Scott Gottlieb, the former head of the Food and Drug Administration, said this week that the long-term effects of the coronavirus on a person are still unknown and could be serious.
"I'm worried about it. I don't think we fully understand what these syndromes are," Gottlieb said on the American Enterprise Institute’s podcast “What the Hell is Going On?” on Monday.
"We've infected millions, tens of millions of people now with COVID in the United States. So, we don't know the answers to these questions. It does appear that there is a higher incidence of the serious post-viral syndromes associated with this virus, but we don't know that for sure," he added.
"I think we're not going to know that for some time, because, quite frankly, we haven't even really accurately characterized what these post-viral syndromes are at this point,” Gottlieb said.
He went on to say that part of the problem the country faces is due to the slow response to the pandemic, which he said can’t be blamed on “just one person,” noting that "the big failing here was the inability to deploy a diagnostic early, so we knew where [the coronavirus] was spreading.”
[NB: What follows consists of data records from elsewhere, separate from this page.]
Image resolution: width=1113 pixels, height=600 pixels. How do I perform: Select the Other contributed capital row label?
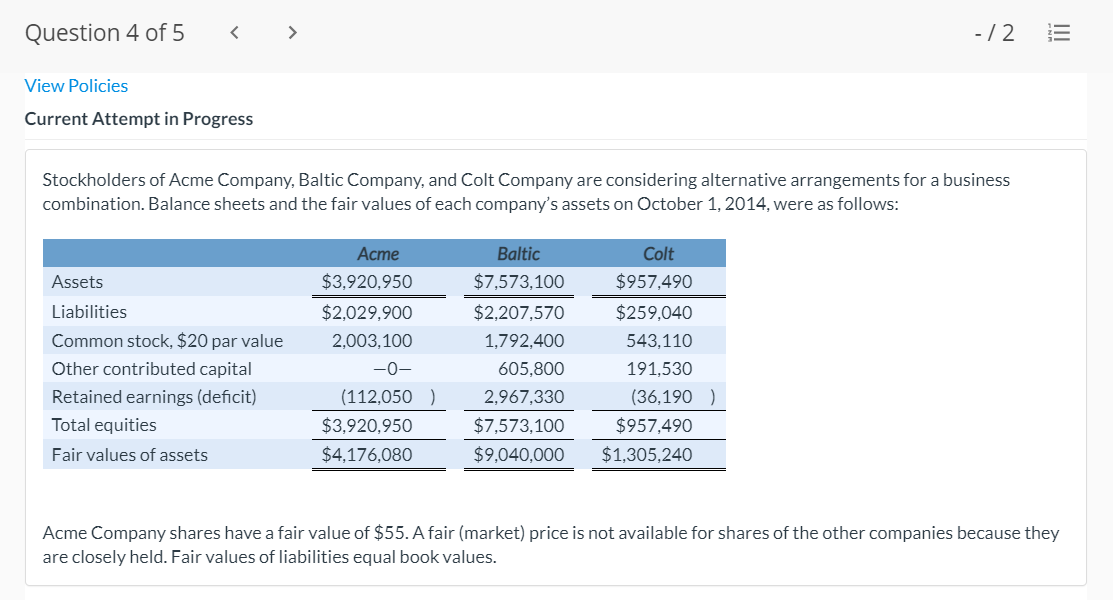click(151, 369)
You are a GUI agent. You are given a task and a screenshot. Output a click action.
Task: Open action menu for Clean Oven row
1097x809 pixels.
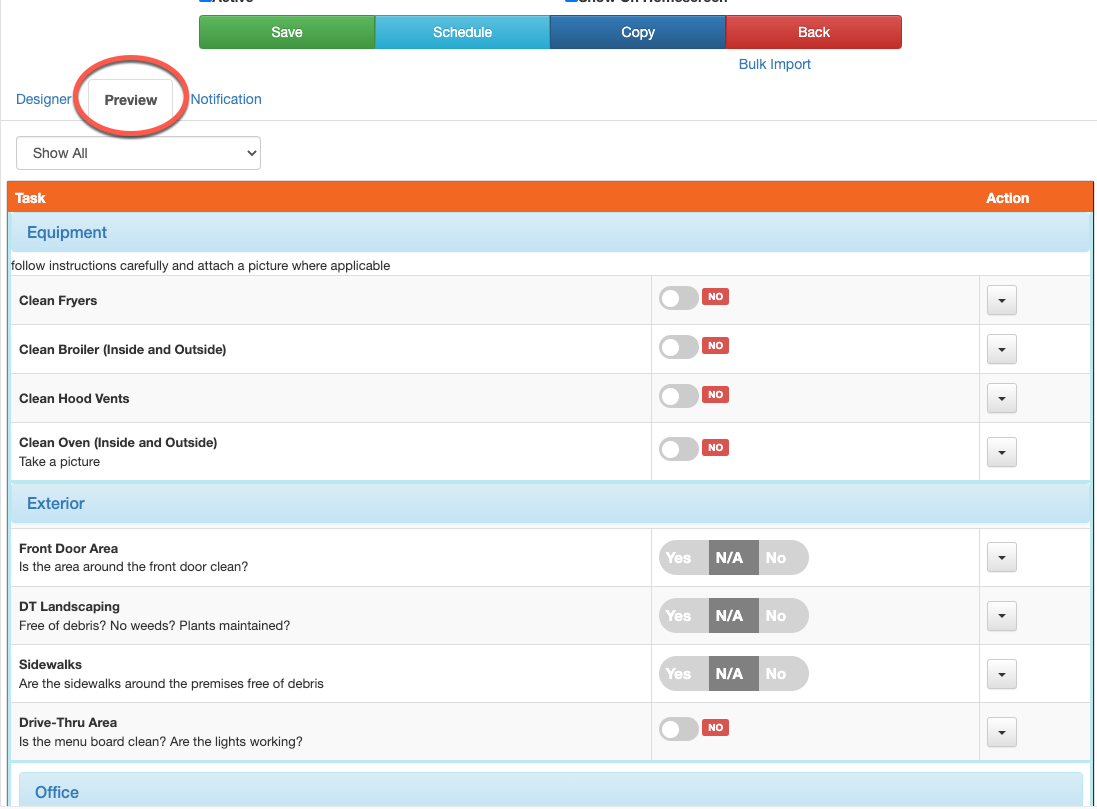[1001, 452]
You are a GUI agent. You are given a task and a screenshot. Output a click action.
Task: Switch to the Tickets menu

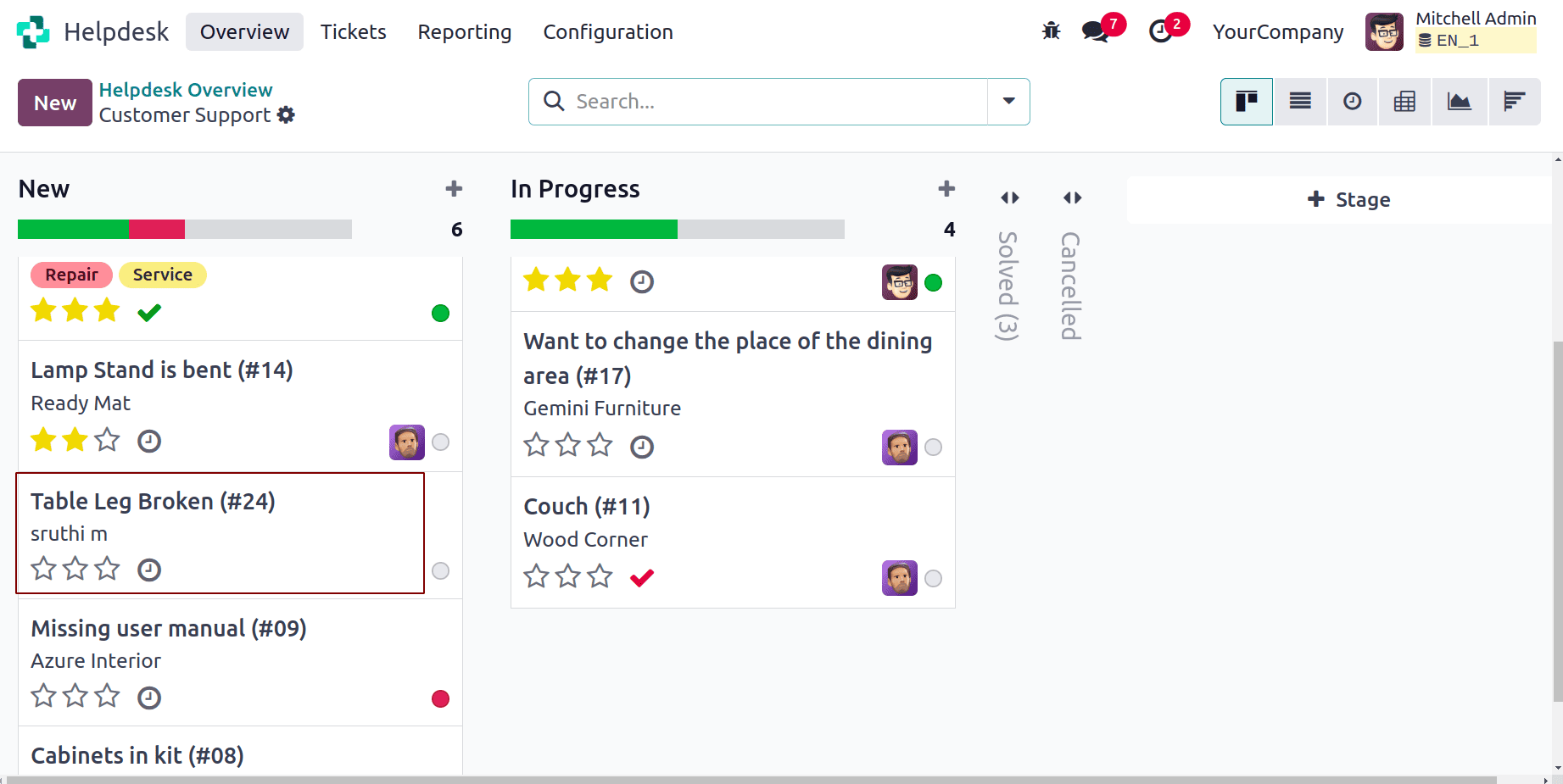pyautogui.click(x=353, y=31)
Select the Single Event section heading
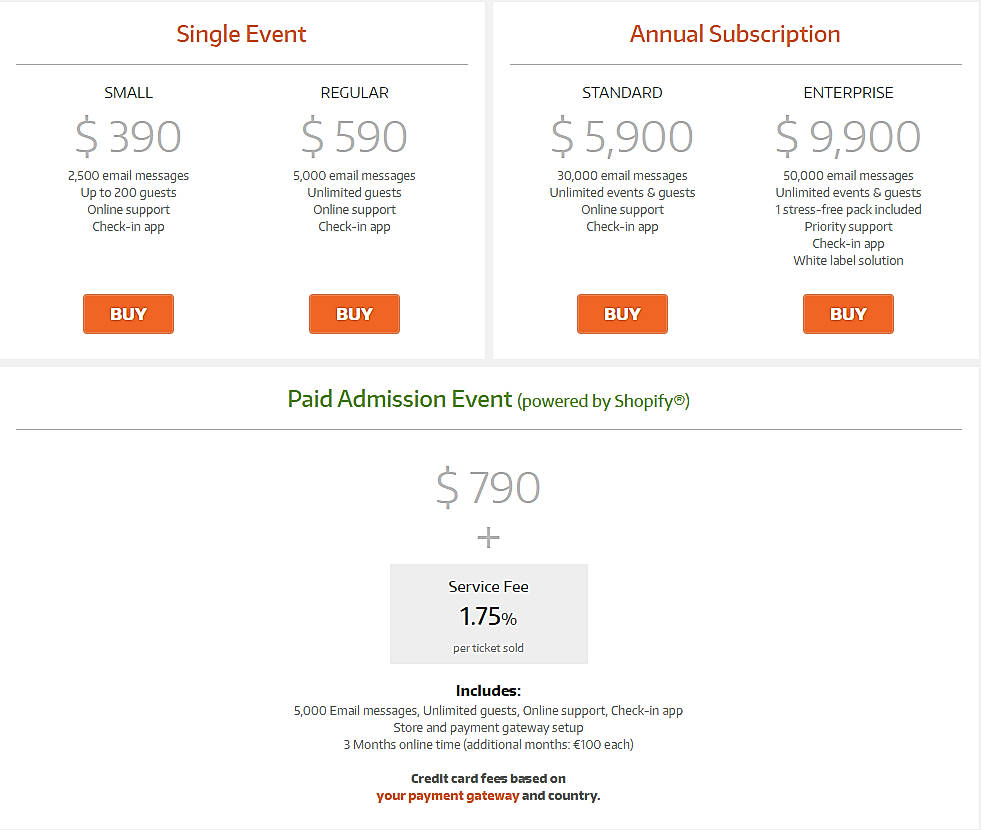Viewport: 981px width, 830px height. pos(241,33)
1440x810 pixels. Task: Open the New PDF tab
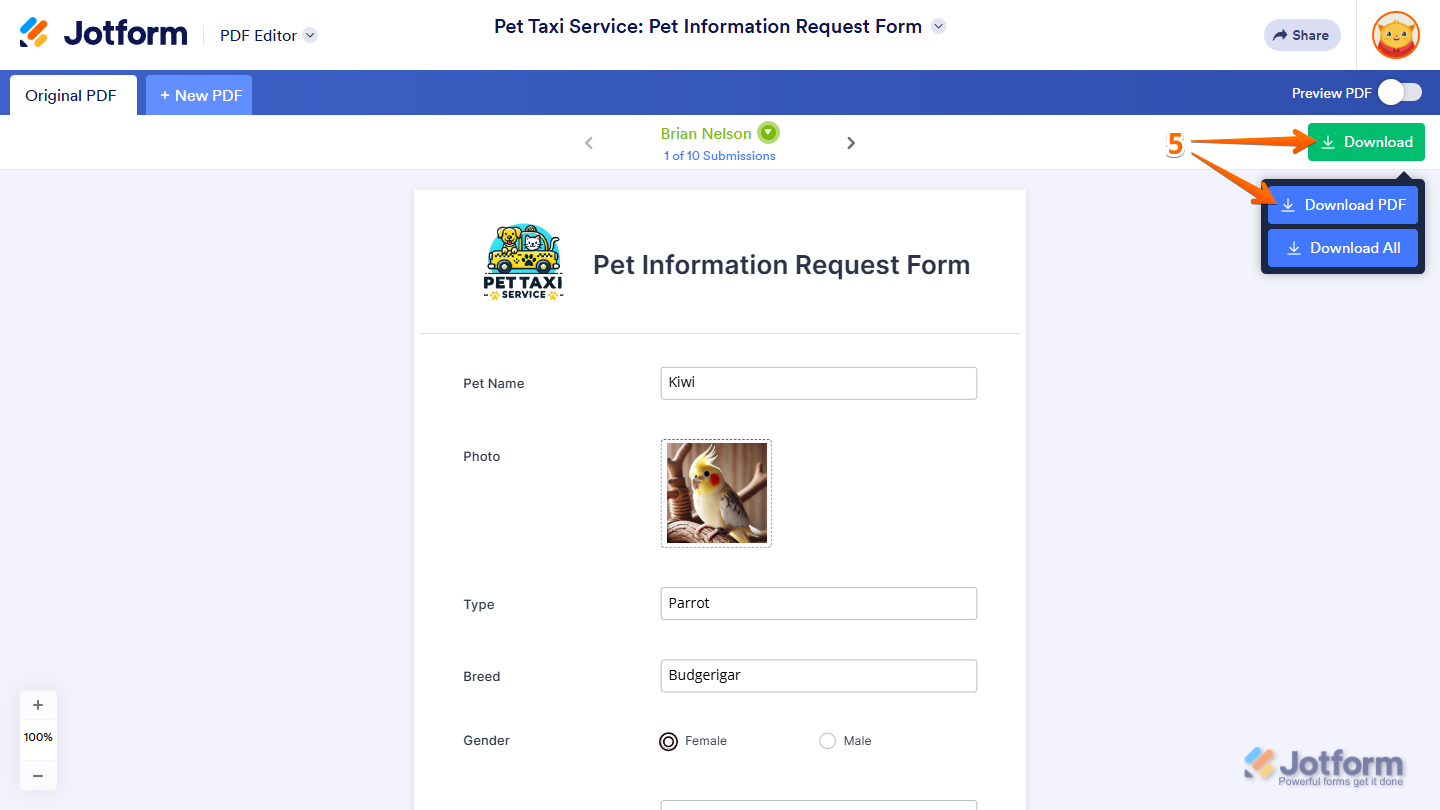click(x=200, y=96)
Gottlieb said the current FDA commissioner, Stephen Hahn, "made a deliberate decision not to get the clinical labs in the game early. We should have spun up LabCorp and Quest back in January. And then we would have had massive, well, much more massive testing capacity available by the end of February.”
He added, "You need agencies to execute, make independent decisions ... People in the White House who are generalists aren't going to know that what we really should be doing is getting LabCorp and Quest and BioReference labs working on a diagnostic test to backstop ourselves. That has to come from the people who know that. That's the FDA chief and maybe" the Centers for Disease Control and Prevention.